Top of Source document

Fellows have the opportunity to follow a panel of patients throughout the year in the Supportive Care Clinic. The clinic provides both initial consultations and follow-up visits following recent hospitalizations at both Egleston and Scottish Rite hospitals. The clinic helps children who have serious illness and their families live as well as possible with the mission to help facilitate care that achieves patients’ goals and promotes hope and well-being at all stages of illness. Depending on the patient’s needs, clinic interventions may include pain management, non-pain symptom management, psychosocial support for patients and their families, shared decision-making, discussion of advanced care planning and goals of care, and discussion of additional home services including hospice when appropriate.

Harbor Grace Home Hospice 6 weeks

Fellows will serve in the capacity of managing physician for patients on the hospice team and will assume an interdisciplinary team (IDT) participant and leadership role. During the course this rotation, the fellows will also shadow various members of the IDT including nurses, chaplains and social workers on their respective home visits as well as participate in the IDT meetings of the organization.

Fellows will spend four weeks with the Pediatric Physical Medicine and Rehabilitation service. Rehabilitation Services at Children’s Healthcare of Atlanta works in three different settings—an inpatient comprehensive rehabilitation unit (CIRU), a day rehabilitation program, and a number of outpatient clinics. The team takes care of children with many different conditions, from traumatic brain and spinal cord injuries to progressive neurological diseases and other childhood issues resulting from accidents, illnesses, injuries, birth defects, and other serious and life-threatening conditions. Fellows will primarily function as physicians within an interdisciplinary team on the CIRU. Fellows will also have the opportunity to participate in specialty clinics for children with spasticity, cerebral palsy, and muscular dystrophy. They will receive specific experience with the utilization of bone-strengthening interventions, spasticity management techniques, and physical, occupational, and speech therapy services. In addition, they will gain more experience with the use of medical equipment (e.g., wheelchairs, orthotics, and prosthetics and communication devices) aimed at improving the functional ability of the child.

Bottom of Source document

## Task statement
Continue the text describing the fellowship rotations from where it stops. The records play no part in the work here.

Top of Extracted information

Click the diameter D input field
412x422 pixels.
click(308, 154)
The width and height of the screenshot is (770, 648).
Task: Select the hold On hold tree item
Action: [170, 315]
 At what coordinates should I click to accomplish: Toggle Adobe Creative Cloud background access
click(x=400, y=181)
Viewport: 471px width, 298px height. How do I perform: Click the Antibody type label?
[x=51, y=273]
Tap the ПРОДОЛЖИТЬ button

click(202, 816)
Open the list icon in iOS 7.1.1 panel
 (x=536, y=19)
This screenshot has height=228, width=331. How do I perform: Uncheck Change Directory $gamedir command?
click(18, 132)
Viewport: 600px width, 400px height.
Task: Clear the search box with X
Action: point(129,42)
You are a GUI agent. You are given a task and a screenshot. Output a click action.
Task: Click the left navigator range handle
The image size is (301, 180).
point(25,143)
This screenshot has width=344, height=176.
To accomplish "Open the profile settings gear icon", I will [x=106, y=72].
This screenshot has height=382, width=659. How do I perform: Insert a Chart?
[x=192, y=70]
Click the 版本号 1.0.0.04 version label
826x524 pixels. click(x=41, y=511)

Bottom of Extracted information
Top of Extracted information

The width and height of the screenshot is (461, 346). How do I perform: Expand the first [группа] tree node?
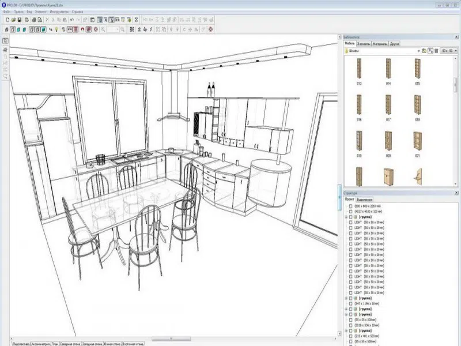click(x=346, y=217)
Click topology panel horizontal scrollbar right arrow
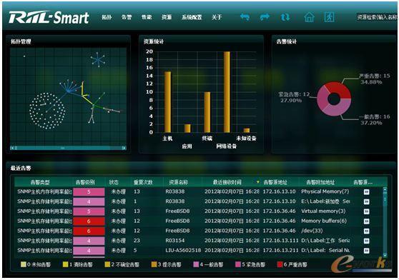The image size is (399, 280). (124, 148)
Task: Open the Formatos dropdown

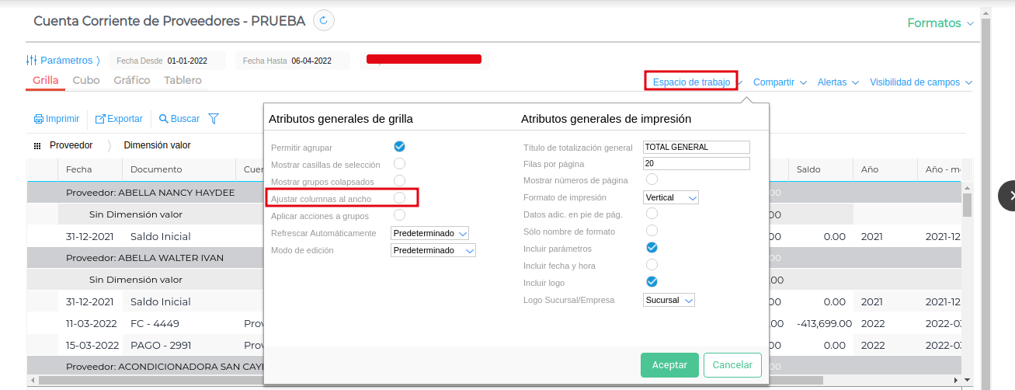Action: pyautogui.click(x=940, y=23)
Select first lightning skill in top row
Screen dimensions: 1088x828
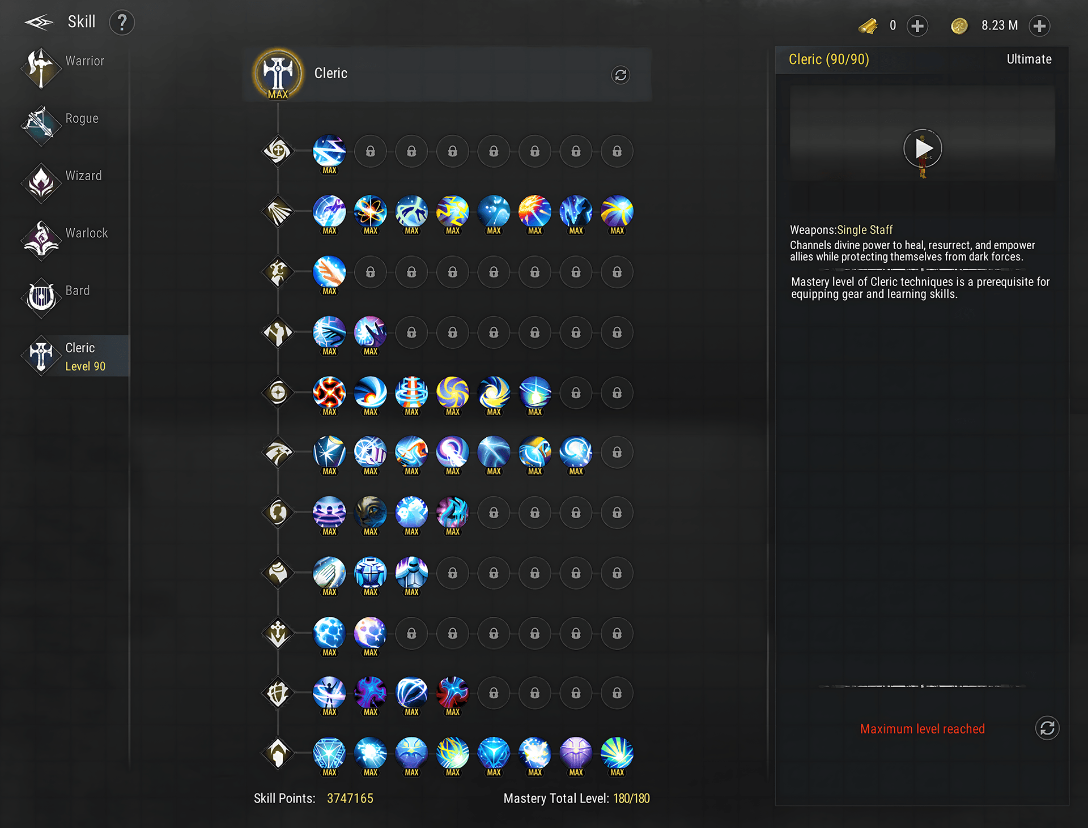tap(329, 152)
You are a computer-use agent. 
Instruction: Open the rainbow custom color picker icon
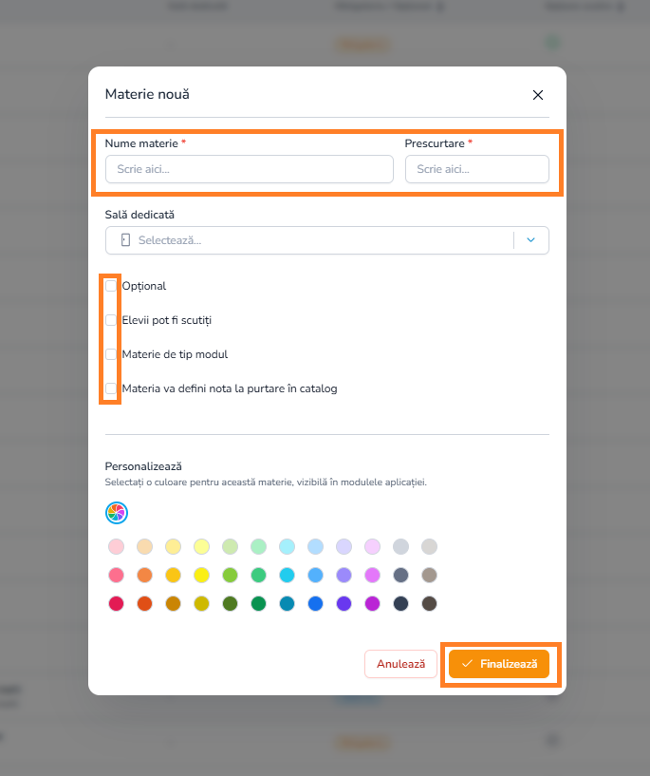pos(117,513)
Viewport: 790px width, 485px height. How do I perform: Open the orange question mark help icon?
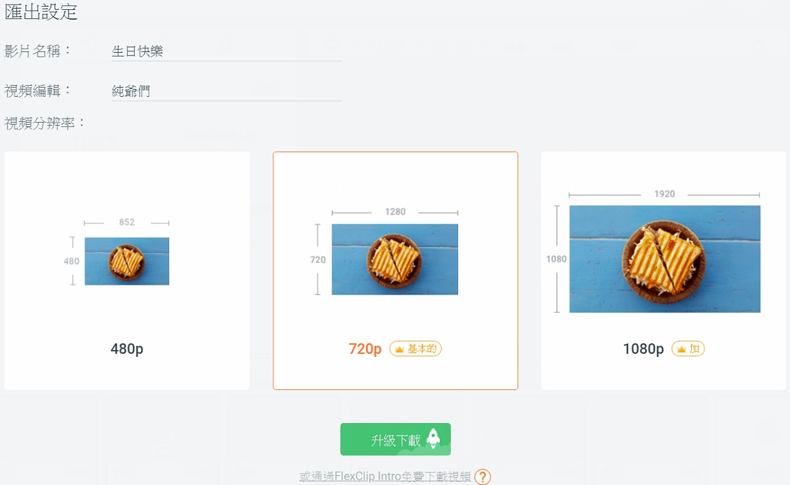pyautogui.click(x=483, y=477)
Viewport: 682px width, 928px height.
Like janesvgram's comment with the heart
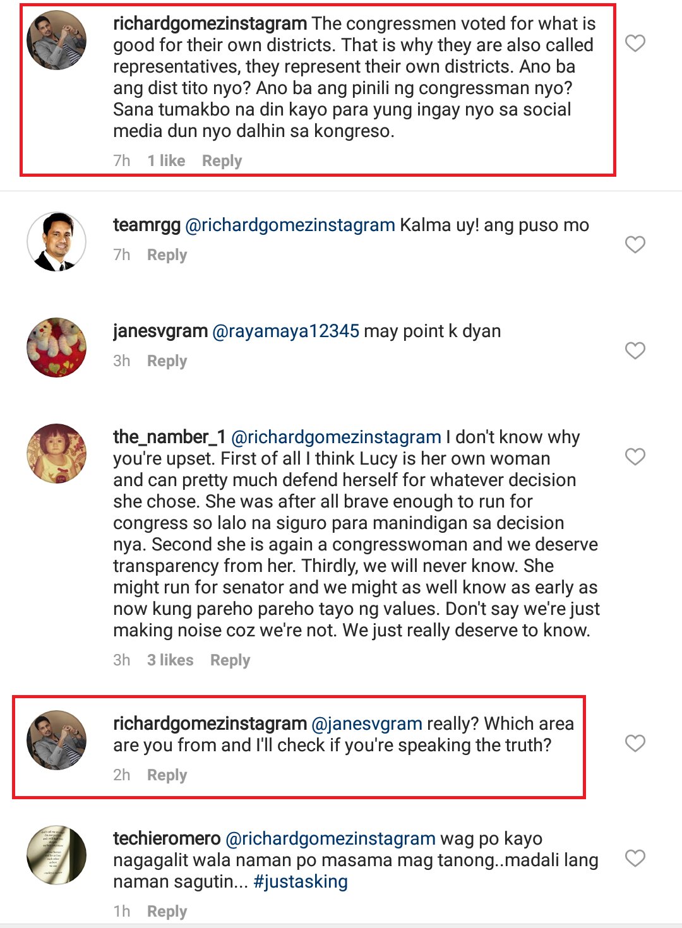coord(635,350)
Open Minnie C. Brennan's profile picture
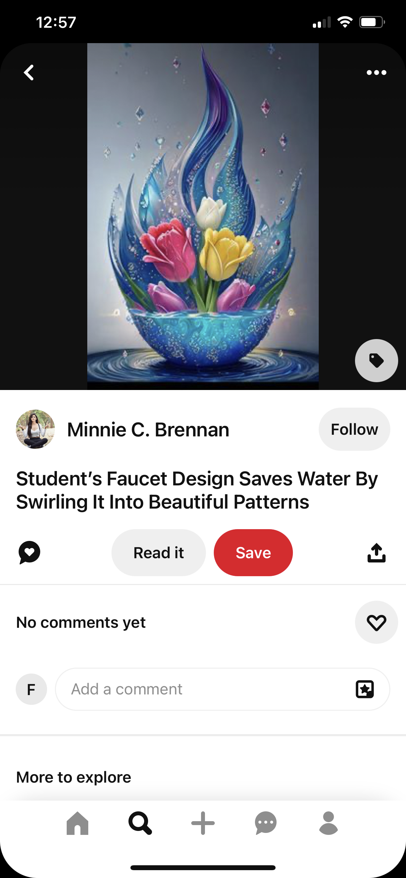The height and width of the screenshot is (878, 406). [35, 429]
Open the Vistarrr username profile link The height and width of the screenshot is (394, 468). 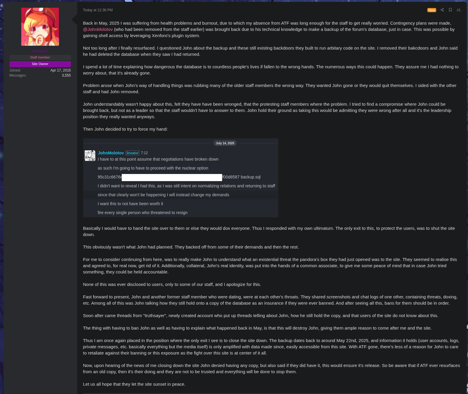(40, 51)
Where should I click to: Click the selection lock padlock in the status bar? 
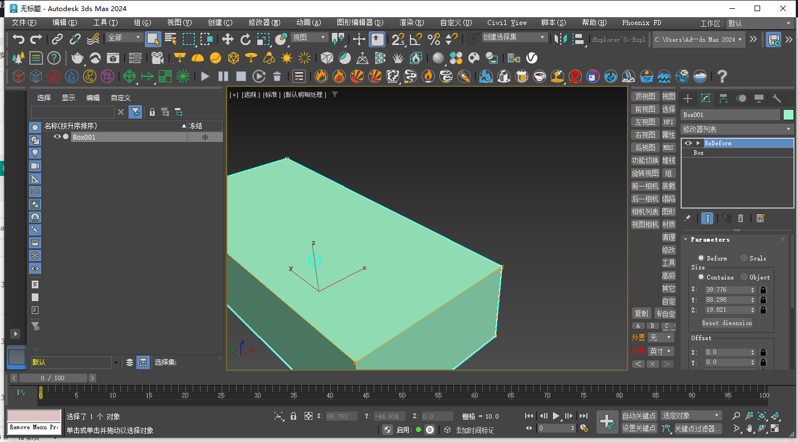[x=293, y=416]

Bottom of Extracted information

## Response area
Fellows will spend two weeks rotating with the Acute Pain Service and Team at Egleston which is staffed by anesthesia colleagues. The Pain Team is a multidisciplinary team that offers specialized evaluation and treatment of acute and chronic pain. The team sees inpatients with acute post-operative and chronic pain as well as staffs multiple outpatient clinics centered on the ongoing management of pain in a specific population (e.g., sickle cell disease) as well as chronic pain challenges (e.g., ongoing physiologic pain and chronic pain syndromes such as reflex sympathetic dystrophy). The fellow will gain experience in the use of patient-controlled analgesia, interventional tools for pain management (e.g., continuous epidural analgesia, peripheral nerve blocks, intrathecal injections, etc.) as well as experience observing the placement of interventional pain management tools in the OR setting. In addition, the fellow will develop skills in the use of opioid and non-opioid pain management, appropriate use of opioids in chronic pain management, and effective use of adjuvants in different patient populations.

Elective 4 weeks

Fellows will have four weeks of elective experience. The goal of the elective is to augment the fellow’s learning in a specific area of Hospice and Palliative Medicine including competencies in clinical work, program development, academic scholarship, and/or leadership. The fellow will meet with the Program Director and the Assistant Program Director of the Pediatric Track to establish the goals for the elective experience and determine the best experience to accomplish those goals. Pediatric elective options include a supportive care clinic, general psychiatry, radiation oncology, medical oncology, pediatric critical care, clinical administration, pediatric neurology, pediatric physical medicine & rehabilitation, and similar rotations depending on the fellow’s clinical interests.